Slate.fr, mis à jour le 07.11.2011 à 12 h 49

Marathon de New York / Martineric via Wikimedia Commons

Marathon de New York / Martineric via Wikimedia Commons

Il est difficile d’envisager un mode de transport plus respectueux de l’environnement que la course à pieds. Pas d’essence, pas d’électricité nécessaire, et parfois, même pas besoin de chaussures. Et pourtant, l’organisation d’un marathon n’est pas si écologique qu’on pourrait l’imaginer, comme le rapporte Mother Jones.

Des milliers de papiers, de gobelets, de couvertures de survie jonchent le sol après chaque course. Ce fut encore le cas dimanche au marathon de New York –le plus couru au monde– où ont participé plus de 47.000 personnes. Autant de déchets à ramasser. Mais l’impact écologique ne se limite pas à ces ordures. Il faut s’intéresser à la manière dont ces produits sont fabriqués et aux moyens de transport empruntés pour se rendre au marathon. En définitive, les marathons sont-ils mauvais pour la planète?

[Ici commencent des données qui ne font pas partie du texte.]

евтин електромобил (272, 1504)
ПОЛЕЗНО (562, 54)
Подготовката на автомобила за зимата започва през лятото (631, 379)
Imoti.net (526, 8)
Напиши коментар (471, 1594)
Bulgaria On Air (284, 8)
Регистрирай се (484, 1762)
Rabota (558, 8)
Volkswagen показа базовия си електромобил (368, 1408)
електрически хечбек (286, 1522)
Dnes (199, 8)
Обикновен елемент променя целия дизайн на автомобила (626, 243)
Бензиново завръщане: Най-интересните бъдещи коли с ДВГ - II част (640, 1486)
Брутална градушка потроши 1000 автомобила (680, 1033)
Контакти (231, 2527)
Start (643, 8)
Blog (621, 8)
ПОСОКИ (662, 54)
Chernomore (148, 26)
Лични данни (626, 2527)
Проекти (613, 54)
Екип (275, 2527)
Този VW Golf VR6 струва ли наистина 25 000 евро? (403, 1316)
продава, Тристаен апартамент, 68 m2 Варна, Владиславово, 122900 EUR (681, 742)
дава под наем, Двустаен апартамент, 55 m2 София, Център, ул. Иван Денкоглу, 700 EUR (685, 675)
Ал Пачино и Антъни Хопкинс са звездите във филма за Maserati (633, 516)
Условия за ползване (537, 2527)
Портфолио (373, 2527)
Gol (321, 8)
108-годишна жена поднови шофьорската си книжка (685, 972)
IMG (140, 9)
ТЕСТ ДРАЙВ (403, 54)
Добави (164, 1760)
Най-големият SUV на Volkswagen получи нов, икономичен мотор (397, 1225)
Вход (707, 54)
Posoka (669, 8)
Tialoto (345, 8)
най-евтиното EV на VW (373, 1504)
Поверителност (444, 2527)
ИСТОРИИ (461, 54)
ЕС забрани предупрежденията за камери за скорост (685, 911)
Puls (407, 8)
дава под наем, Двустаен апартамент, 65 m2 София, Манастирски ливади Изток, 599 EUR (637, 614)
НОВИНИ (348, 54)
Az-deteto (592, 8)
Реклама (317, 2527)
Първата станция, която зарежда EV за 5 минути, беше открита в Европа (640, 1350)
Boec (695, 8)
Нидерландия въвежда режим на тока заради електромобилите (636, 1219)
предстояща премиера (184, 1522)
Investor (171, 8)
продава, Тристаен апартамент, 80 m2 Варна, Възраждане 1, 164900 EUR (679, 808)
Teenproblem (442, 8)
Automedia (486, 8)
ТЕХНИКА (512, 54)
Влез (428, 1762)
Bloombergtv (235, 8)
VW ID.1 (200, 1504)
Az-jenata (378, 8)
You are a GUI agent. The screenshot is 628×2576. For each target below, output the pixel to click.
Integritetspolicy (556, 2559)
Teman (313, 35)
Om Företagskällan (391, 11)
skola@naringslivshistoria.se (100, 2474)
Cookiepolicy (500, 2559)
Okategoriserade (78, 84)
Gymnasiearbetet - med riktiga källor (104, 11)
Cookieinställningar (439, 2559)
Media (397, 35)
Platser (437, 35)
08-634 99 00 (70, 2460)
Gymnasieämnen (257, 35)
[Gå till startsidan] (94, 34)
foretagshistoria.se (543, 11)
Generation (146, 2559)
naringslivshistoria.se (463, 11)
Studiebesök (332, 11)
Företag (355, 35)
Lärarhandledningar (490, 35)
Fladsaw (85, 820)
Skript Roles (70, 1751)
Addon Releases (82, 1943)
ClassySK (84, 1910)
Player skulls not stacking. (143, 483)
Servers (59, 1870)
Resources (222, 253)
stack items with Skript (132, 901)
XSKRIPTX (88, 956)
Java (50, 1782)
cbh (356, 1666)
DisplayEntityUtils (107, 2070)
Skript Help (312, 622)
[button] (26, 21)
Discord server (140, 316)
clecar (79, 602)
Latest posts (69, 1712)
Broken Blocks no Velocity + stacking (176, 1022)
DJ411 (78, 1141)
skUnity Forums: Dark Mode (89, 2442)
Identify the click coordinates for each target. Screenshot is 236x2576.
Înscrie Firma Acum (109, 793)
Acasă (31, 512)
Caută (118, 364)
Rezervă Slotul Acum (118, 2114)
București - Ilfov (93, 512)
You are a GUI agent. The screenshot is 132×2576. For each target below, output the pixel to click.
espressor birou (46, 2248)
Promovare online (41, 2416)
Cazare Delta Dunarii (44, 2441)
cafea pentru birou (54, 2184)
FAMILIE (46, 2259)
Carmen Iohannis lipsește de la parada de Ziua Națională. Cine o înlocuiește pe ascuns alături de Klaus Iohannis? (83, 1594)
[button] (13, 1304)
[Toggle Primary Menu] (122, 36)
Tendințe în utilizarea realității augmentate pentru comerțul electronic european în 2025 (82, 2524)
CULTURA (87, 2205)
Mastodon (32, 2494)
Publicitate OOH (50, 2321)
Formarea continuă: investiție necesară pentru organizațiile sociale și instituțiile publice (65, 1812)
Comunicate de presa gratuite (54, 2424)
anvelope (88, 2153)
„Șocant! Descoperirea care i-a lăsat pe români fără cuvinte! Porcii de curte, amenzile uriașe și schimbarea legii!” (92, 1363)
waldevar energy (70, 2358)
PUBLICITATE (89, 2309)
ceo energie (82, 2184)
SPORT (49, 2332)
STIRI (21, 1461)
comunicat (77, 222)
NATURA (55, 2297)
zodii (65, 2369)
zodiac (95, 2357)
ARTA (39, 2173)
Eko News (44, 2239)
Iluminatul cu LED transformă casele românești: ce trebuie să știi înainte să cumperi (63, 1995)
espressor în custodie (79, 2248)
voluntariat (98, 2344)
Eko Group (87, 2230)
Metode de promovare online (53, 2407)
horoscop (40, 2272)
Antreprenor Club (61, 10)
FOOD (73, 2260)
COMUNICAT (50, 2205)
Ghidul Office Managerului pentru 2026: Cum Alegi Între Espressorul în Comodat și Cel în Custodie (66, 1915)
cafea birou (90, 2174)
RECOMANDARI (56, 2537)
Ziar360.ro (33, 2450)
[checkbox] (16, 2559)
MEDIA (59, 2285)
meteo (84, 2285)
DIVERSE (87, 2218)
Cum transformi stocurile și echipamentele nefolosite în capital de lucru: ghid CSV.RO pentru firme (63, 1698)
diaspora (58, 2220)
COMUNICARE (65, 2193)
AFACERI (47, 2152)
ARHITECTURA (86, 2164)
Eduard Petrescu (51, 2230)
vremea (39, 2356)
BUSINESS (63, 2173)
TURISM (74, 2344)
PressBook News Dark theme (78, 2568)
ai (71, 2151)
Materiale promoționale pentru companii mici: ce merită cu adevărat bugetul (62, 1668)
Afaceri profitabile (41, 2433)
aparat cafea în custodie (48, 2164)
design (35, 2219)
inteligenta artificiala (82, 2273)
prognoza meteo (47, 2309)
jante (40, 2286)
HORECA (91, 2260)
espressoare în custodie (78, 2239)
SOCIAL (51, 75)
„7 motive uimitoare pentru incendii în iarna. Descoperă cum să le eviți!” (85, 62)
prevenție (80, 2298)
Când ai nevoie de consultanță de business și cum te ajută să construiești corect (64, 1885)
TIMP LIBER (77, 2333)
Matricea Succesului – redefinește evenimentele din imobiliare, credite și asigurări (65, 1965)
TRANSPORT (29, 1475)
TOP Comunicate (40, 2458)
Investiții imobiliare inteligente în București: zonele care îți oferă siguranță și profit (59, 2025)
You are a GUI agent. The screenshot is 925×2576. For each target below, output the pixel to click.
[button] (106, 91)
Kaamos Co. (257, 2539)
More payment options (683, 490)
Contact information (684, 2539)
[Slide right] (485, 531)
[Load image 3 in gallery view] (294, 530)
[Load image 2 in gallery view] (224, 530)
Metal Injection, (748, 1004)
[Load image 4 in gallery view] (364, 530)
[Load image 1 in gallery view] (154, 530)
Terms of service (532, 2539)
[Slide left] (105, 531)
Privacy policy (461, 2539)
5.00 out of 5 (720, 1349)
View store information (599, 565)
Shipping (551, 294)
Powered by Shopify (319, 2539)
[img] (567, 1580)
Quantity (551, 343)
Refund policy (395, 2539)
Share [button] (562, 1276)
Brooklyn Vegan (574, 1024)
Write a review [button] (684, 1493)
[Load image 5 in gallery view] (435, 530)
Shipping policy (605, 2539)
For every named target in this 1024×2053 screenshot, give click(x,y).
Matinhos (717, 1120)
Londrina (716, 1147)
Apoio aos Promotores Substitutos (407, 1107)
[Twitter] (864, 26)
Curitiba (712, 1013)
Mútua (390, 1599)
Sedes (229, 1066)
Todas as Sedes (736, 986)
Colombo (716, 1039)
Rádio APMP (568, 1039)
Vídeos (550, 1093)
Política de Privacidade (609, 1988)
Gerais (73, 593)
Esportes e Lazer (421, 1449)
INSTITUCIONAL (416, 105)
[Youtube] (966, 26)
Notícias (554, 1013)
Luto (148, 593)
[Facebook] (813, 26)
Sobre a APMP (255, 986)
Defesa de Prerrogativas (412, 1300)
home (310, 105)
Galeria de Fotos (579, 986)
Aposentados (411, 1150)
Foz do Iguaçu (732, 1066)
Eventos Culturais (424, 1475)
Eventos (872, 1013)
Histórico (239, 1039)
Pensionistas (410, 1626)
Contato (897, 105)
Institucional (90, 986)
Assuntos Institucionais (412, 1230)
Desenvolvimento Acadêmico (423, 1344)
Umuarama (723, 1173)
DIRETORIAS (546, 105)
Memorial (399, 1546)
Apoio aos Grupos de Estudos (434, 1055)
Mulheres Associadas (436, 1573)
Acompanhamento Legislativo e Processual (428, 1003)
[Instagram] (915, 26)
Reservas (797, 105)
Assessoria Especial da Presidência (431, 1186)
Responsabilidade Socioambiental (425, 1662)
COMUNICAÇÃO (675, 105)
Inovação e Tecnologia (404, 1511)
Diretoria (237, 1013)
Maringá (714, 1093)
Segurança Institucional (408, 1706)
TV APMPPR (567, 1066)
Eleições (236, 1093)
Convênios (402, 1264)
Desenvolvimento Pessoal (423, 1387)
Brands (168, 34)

Depuis quelques années, le Council for Responsible Sport encourage les organisateurs de course de fond à réduire l’impact écologique et à promouvoir le développement durable. A ce titre, il délivre des «certificats écologiques», sorte de label de qualité pour les courses respectueuses de l’environnement. Le système mis en place prévoit 41 critères pour définir le «degré écologique» de la course et attribuer ainsi un rang à chacune. Pour recevoir ce certificat tant convoité, il suffit de remplir 22 critères et 38 pour être labélisé «Course super verte». Parmi les plus grandes courses, la Marine Corps a reçu la médaille d’argent en 2009 et 2010, et celle de Chicago a été labélisée en 2010 et 2011. Cependant, ni Boston ni New York ne peuvent actuellement se targuer de ce «certificat écologique».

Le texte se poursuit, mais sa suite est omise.